Rédigé par Propos recueillis par la rédaction | Jeudi 10 Aout 2006 à 15:46

Gilles Munier est un vieux militant de la cause palestinienne. Son engagement remonte au début des années 60 et à ses rencontres avec Abou Djihad, un des fondateurs du Fatah, puis Ahmed Choukeiri, Président de l’OLP.
En 1974, permanent de l’Association de Solidarité franco-arabe, il participe à l’opération Commandos de la Paix au Sud-Liban pour dissuader les Israéliens de bombarder – déjà - les villages et les camps palestiniens. Il séjourne dans le camp de Bordj Al Chamali, près de Tyr.
Secrétaire général des Amitiés franco-irakiennes depuis 1986 – association fondée par l’orientaliste Jacques Berque -Gilles Munier est un fidèle observateur et un fin connaisseur de l'actualité du Moyen-Orient. Il est également l’auteur du « Guide de l’Irak » paru en 2000 (Ed. Jean Picollec) et traduit en américain



Vous revenez dans votre dernier bulletin sur les circonstances de l’enlèvement des deux soldats israéliens, qu’on a présenté comme la cause du conflit. Que s’est-il passé ?

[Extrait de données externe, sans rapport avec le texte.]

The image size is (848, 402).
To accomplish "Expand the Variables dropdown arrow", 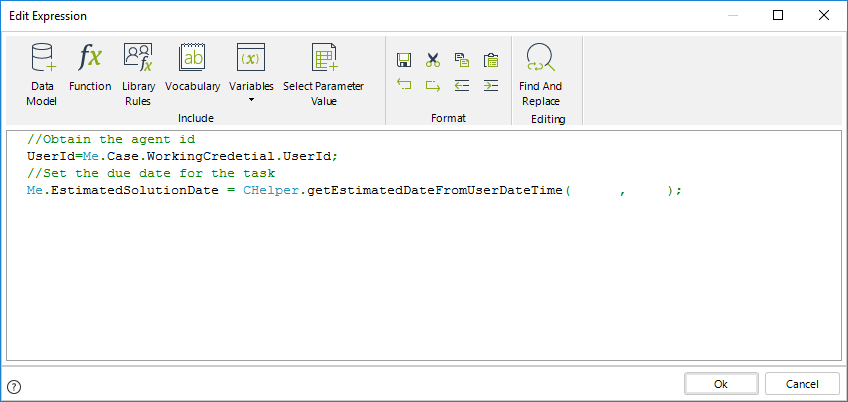I will pos(251,100).
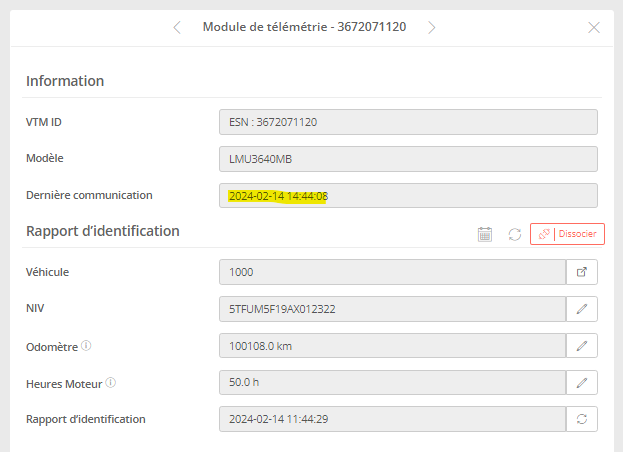623x452 pixels.
Task: Click the Odomètre field 100108.0 km
Action: [392, 346]
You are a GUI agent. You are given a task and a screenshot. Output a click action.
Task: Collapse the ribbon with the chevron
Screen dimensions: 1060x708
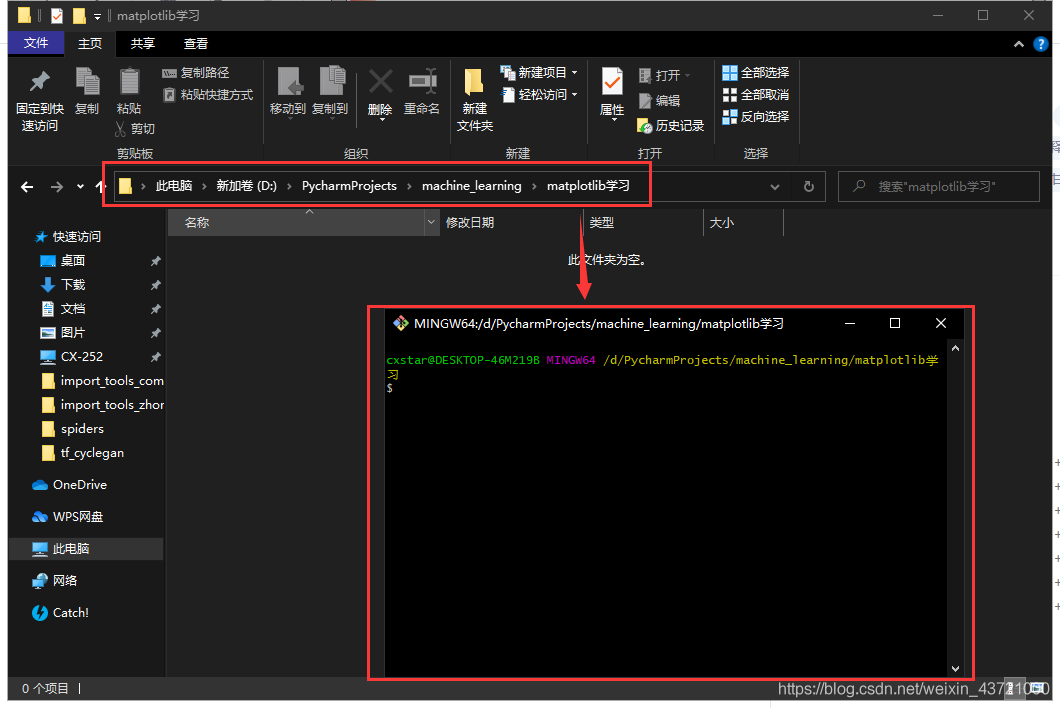click(x=1019, y=45)
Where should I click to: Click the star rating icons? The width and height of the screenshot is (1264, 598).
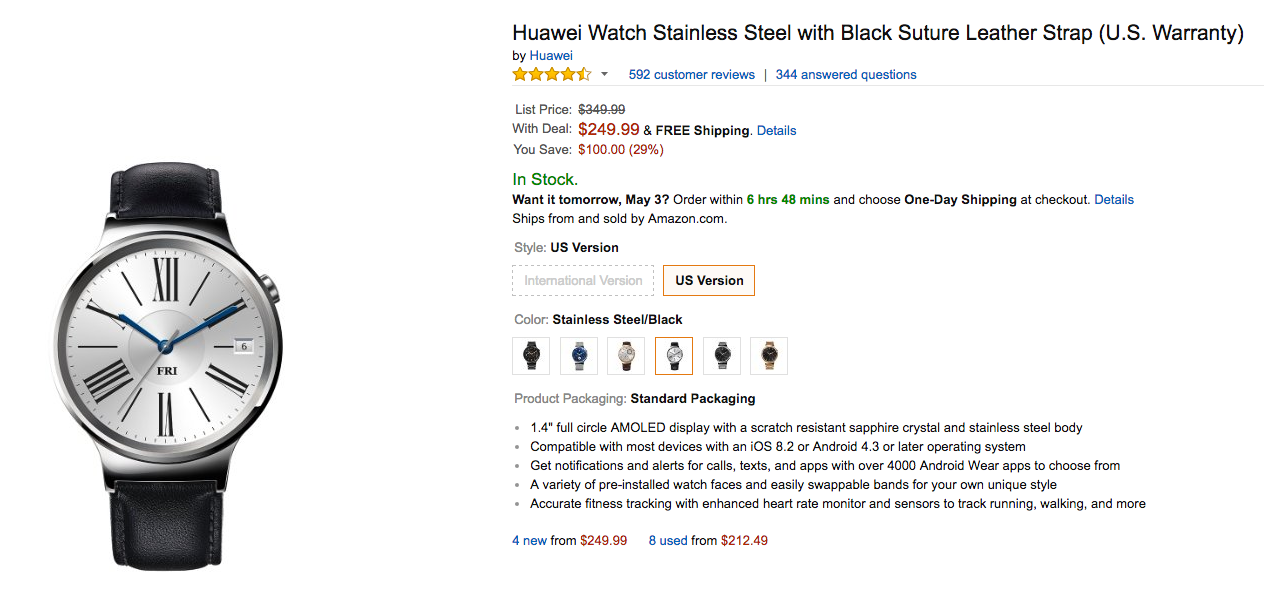coord(552,75)
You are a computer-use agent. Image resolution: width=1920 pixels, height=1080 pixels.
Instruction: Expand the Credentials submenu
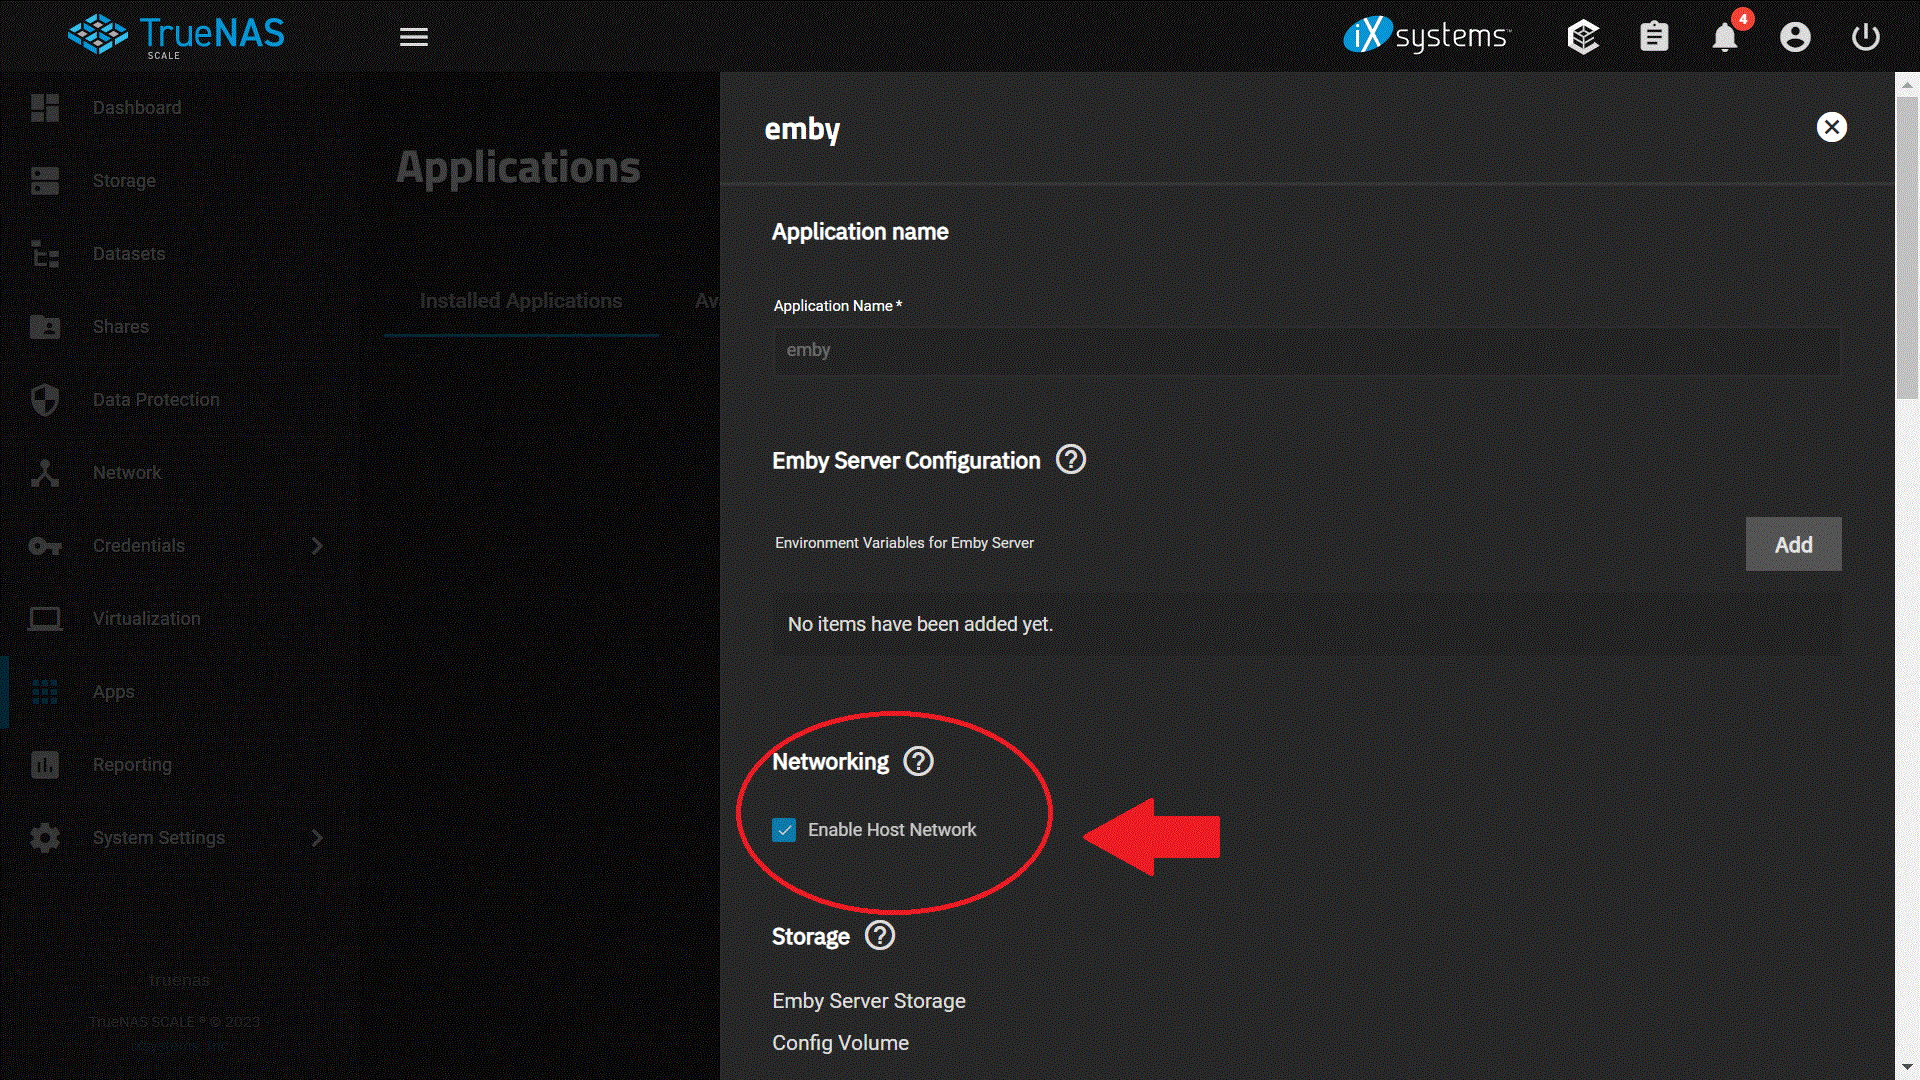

Beyrouth sous le feu des bombardements israéliens

Israël cherchait un prétexte pour attaquer, pour empêcher la concrétisation sur le terrain de l’alliance entre le Hezbollah d’Hassan Nasrallah et le mouvement du Général Aoun. Alors, les Israéliens ont envoyé un commando au Liban, du côté de Aitaa Al-Chaab, protégé par un char Merkava. Ils savaient que cela tournerait mal et qu’ils pourraient ensuite parler de casus belli.

Dans les heures qui ont suivi la destruction du char, les agences de presse – notamment l’Associated Press – et la chaîne de télévision MSBC ont rendu compte normalement de l’événement. Puis, comme Israël et les Etats-Unis avaient une autre manière de voir les choses – et comme la France est associée à leur projet – la version israélienne a prévalu : ordre était de dire que les soldats avaient été tués et enlevés en territoire israélien. C’est un gros mensonge… Bien sûr, on n’a plus entendu parler du char Merkava dont la carcasse était encore visible près de Aitaa Al-Chaab. Voilà un bel exemple de domestication de certains médias par le lobby pro israélien.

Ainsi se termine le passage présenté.